======== ARTICLE ========
13 October 2015

A thank-you note, naturally

This was first published in the ‘Daily News’, October 12, 2009.  The following day my mother passed away.  She was a giver, her students and almost everyone who was blessed to be her friend would agree. 
There are those who write and those who read. I write and read. Some who do not write, but read, write to me now and then, making a comment, disputing a claim, inquiring after my health and sometimes even insisting that I should write about something that is important to them.
So I have a small readers’ club of sorts, all connected via email to me but not necessarily to one another. I enjoy communicating with this ‘club’. I appreciate all. I have my preferences though. I am not fan of everyone. I am a big fan of an old lady.

Yesterday she sent me a short email: ‘I just read this in my evening prayer book: “If the only prayer you ever say in your entire life is ‘thank you’, it will be enough.”’

I thought it was from the Bible. I did a quick search and came across a man I had never heard of. Eckhart von Hochheim. He was commonly known as Meister Eckhard. He was a German theologian, philosopher and mystic who was born in 1260 and died in 1327 of the modern era.

Wikipedia has it that Meister Eckhart had come into prominence during the decadent Avignon Papacy when there was tension between the Franciscans and Eckhart’s Dominican Order of Friars and Preachers. He was tried as a heretic by Pope John XXII. He died before verdict was issued subsequent to a trail which he made memorable with his reasoned arguments.

The 19th Century philosopher Schopenhauer compared Eckhart’s views to the teachings of Indian, Christian and Islamic mystics and ascetics while some assert that Eckhart’s sermons closely approach Buddhist thought, according to renowned translator of Buddhist texts, “so closely indeed, that one could stamp them almost definitely as coming out of Buddhist speculations”.
======== DATA PROVIDED ========
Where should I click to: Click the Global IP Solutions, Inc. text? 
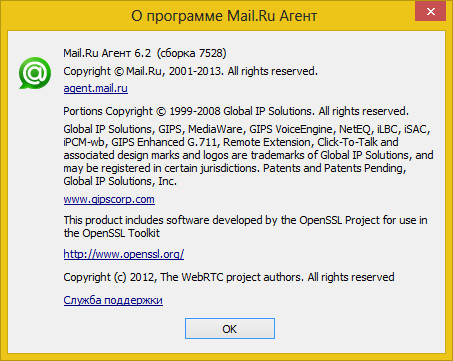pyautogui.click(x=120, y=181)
========
======== DATA PROVIDED ========
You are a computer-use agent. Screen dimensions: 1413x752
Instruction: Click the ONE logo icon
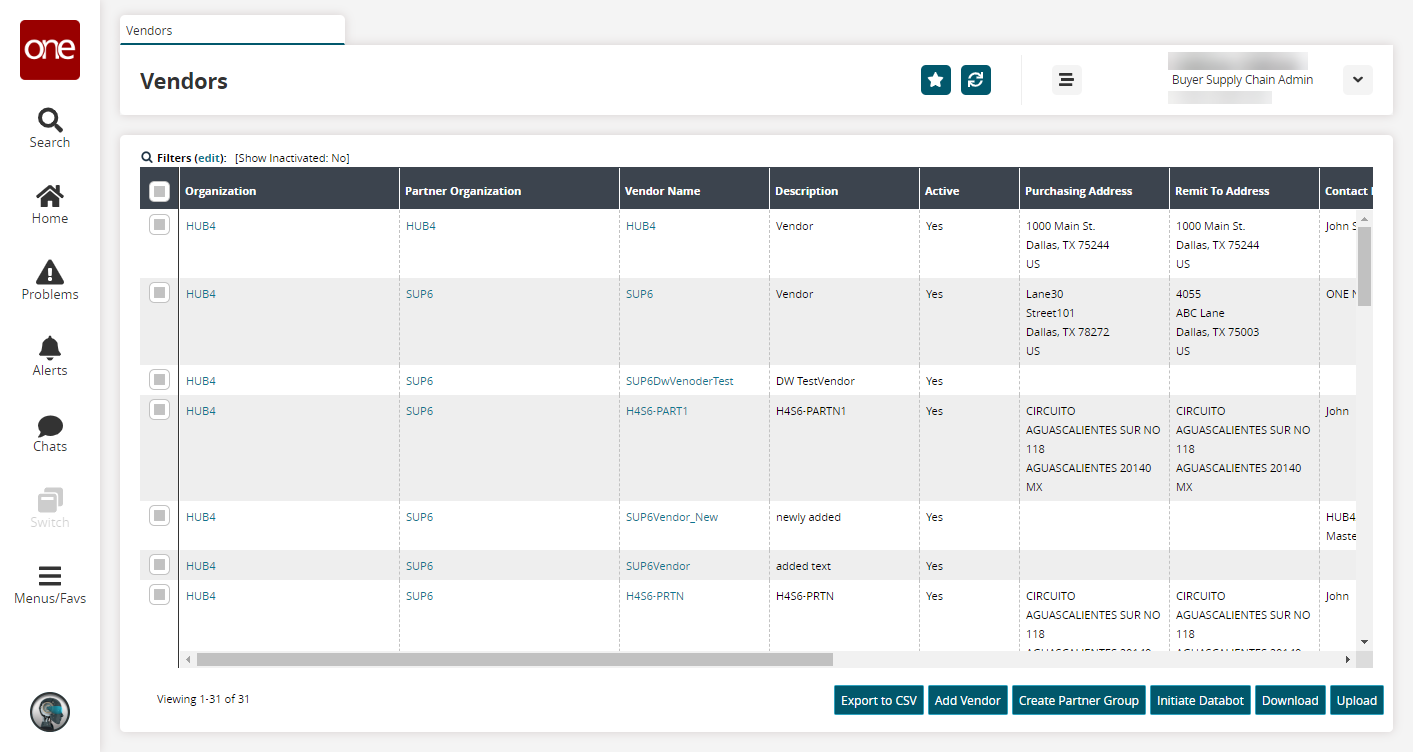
========
TASKS TO CARRY OUT:
[a] In the piece about the thank-you note, which pope tried Meister Eckhart as a heretic?
[b] Carry on the piece about the thank-you note and Meister Eckhart, beginning right after its final sentence.

RESPONSES BY TASK:
[a] Pope John XXII.

[b]
All that is stuff for academics and theologians. What was important is the ‘thank you’.

It occurred to me that we expend more energy in complaining than in being thankful. It is not that we need to keep thanking people and being thankful for what we have, either to a divine entity or circumstances or the contribution of people known and unknown, deliberate or not. The point is that we hardly ever stop to reflect on gratitude or reasons for thankfulness.
I asked myself some questions.

When did you last reflect on the things your father did to make you who you are? When did you remember what your mother did for you? Did you remember your teachers? What has the fact of being born in this beautiful land given you and if there has been some benefit, have you been thankful, have you showed gratitude to land and man/woman?

Have you ever paused to appreciate the breathe that you take, considering the fact that there are those who have to make home and world at the foot of a mountain of trash? Haven’t you seen enough un-limbed people to value your fingers, hands and arms? What have you given that make you feel you have a right to expect things to be given to you?

There are things to be thankful for. The eyes that allow me to read the poetry of Hafiz of Shiraz, the tongue that allows me to declare ‘you are precious to me’, the fingers that make me press thought on key and churn out word and phrase, the ears that made it possible for my friend Nishad Handunpathirana to mesmerize me yet once again with his chosen instrument, the Dilrubha, the feet that makes it possible for me to take a stand, the spine that allows me to be straight, the skin that is made for caress, the nose for the fragrances that will mark moment, personality and event and the mindless heart that can love and love and love despite being knifed and knifed and knifed in bloody as well as bloodless ways. I can turn all these elements into one singular fact: speck of dust.

Yes, speck of dust. Small. Insignificant. Irrelevant. And still of a magnitude that warrants a million utterances of gratitude but is ‘equivalenced’ by a single, once-in-a-lifetime ‘thank you’ whispered with utmost and incomparable purity.

Thank you Aunty. I am blessed to receive.

1 comments:

Anonymous said...

Thank you ! we are blessed to read .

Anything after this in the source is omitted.